At the time of National Socialism, trains arrived on platform 4 with extra carriages with children to be "dealt with" under the euthanasia program. These were transferred to the "Children's Department" (Kinderfachabteilung) of the nearby Landesheilanstand Eichberg (Eichberg mental hospital, now Vitos Rheingau, near Eberbach Abbey) to be used for "scientific purposes" and mostly murdered. Adult patients also came to the Eichberg hospital via Hattenheim station, where they were either killed or transferred to the Hadamar Euthanasia Centre.

== Operations==
The railway station has a platform next to the entrance building for traffic towards Wiesbaden and Frankfurt and an island platform for tracks 2 and 3. Track 2 is used for traffic towards Koblenz and Neuwied, while the disused track 3 was formerly used for overtaking operations. Track 4 was formerly used for freight, but was demolished in 2015.

=== Regional traffic===
Hattenheim station is located in the network of the Rhein-Main-Verkehrsverbund (RMV). The station is served every hour by Regionalbahn service RB 10 (RheingauLinie). In the peak hour an extra service reduces intervals to every half hour.
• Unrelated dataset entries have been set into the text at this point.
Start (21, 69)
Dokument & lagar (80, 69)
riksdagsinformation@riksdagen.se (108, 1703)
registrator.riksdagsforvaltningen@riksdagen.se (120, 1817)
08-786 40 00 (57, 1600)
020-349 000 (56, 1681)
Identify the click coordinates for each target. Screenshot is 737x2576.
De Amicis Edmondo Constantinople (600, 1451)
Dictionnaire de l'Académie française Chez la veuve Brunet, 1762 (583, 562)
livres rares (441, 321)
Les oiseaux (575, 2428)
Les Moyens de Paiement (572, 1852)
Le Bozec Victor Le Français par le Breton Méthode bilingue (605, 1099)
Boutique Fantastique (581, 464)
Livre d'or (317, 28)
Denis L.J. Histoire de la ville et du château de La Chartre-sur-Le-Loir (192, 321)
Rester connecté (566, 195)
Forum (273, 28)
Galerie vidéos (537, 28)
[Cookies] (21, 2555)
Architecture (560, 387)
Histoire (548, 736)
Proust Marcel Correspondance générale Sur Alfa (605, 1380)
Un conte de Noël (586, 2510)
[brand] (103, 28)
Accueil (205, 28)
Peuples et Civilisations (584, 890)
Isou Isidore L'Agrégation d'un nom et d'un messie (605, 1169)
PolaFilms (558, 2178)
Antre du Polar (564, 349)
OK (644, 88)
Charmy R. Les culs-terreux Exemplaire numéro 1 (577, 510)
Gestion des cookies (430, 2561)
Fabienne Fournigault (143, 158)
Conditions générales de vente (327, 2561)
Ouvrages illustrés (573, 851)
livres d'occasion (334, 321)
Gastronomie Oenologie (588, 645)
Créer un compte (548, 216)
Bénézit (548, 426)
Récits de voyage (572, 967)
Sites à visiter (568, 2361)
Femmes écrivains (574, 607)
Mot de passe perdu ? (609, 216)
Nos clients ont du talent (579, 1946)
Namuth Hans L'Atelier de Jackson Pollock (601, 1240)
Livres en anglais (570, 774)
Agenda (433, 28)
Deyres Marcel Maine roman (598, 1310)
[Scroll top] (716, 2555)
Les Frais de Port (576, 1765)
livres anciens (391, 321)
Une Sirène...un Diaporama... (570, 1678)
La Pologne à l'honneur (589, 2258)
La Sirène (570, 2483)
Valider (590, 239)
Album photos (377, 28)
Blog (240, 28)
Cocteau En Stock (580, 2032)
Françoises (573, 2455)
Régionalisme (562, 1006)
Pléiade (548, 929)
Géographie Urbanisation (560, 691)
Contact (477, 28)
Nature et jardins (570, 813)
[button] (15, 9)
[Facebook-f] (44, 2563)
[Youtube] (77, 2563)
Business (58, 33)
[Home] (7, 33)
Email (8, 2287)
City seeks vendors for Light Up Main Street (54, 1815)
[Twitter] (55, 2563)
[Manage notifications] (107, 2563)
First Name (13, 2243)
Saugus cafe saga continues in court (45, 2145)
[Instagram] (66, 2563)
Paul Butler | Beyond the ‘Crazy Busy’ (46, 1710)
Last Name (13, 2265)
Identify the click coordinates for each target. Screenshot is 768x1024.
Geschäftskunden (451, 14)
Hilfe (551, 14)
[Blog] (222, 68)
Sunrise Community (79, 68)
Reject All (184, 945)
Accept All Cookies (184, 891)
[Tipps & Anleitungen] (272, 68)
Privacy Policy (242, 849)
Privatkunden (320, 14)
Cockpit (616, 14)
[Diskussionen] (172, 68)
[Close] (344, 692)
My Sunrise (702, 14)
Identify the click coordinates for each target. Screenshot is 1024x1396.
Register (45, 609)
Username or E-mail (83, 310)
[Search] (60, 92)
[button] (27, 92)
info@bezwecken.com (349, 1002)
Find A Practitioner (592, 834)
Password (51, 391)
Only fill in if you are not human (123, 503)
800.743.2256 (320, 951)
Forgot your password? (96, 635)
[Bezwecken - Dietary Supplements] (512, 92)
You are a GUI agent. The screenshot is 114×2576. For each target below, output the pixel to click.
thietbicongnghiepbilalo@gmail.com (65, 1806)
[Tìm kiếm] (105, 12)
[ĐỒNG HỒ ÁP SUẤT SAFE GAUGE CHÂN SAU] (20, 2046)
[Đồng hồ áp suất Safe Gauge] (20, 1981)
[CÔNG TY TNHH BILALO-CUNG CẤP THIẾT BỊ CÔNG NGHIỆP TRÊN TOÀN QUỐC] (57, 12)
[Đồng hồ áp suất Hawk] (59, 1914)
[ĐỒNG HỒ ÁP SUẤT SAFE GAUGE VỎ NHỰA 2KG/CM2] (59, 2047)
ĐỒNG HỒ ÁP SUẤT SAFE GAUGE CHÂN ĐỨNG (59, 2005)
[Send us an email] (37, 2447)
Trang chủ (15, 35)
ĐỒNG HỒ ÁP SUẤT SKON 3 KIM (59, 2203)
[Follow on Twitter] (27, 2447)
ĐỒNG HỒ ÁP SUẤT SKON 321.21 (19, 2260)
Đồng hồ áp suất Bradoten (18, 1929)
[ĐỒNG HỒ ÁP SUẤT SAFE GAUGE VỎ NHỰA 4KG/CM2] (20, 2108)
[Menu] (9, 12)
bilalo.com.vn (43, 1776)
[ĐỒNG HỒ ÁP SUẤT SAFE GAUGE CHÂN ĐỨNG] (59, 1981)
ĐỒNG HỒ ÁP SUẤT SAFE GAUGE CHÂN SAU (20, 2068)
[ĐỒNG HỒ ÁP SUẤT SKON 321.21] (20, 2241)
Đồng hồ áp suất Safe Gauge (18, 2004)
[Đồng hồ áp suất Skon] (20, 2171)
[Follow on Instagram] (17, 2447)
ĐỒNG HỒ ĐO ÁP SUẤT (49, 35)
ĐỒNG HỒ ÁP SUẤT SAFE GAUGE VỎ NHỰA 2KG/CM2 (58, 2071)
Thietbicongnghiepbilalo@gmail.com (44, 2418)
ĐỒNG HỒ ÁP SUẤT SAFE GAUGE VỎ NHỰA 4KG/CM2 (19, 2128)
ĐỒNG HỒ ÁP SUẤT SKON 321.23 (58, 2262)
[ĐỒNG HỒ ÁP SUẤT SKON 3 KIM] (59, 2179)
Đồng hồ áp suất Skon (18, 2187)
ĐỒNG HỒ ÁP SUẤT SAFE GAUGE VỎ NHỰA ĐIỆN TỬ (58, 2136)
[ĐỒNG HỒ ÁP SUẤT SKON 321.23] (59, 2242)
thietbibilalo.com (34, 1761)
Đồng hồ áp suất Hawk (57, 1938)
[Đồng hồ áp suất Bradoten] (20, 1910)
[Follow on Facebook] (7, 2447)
| Line | Line name | Route | Frequency |
|---|---|---|---|
| RB 10 | RheingauLinie | Neuwied – Koblenz – Rüdesheim – Hattenheim – Eltville – Wiesbaden – Frankfurt (Main) | Hourly |

The station is served by bus route 181 of Omnibusverkehr Rhein-Nahe, running towards Hallgarten or Geisenheim.

=== Freight traffic===
The old freight shed and the freight track (track 4) were demolished in 2014.

=== Signal box===
Signal box Hattenheim Hf was located in the station building. It used a relay interlocking of class Dr S2, which was put into operation in 1954. The signal box was taken out of operation on 3 October 2014 at 3:30 am to be replaced by an electronic interlocking.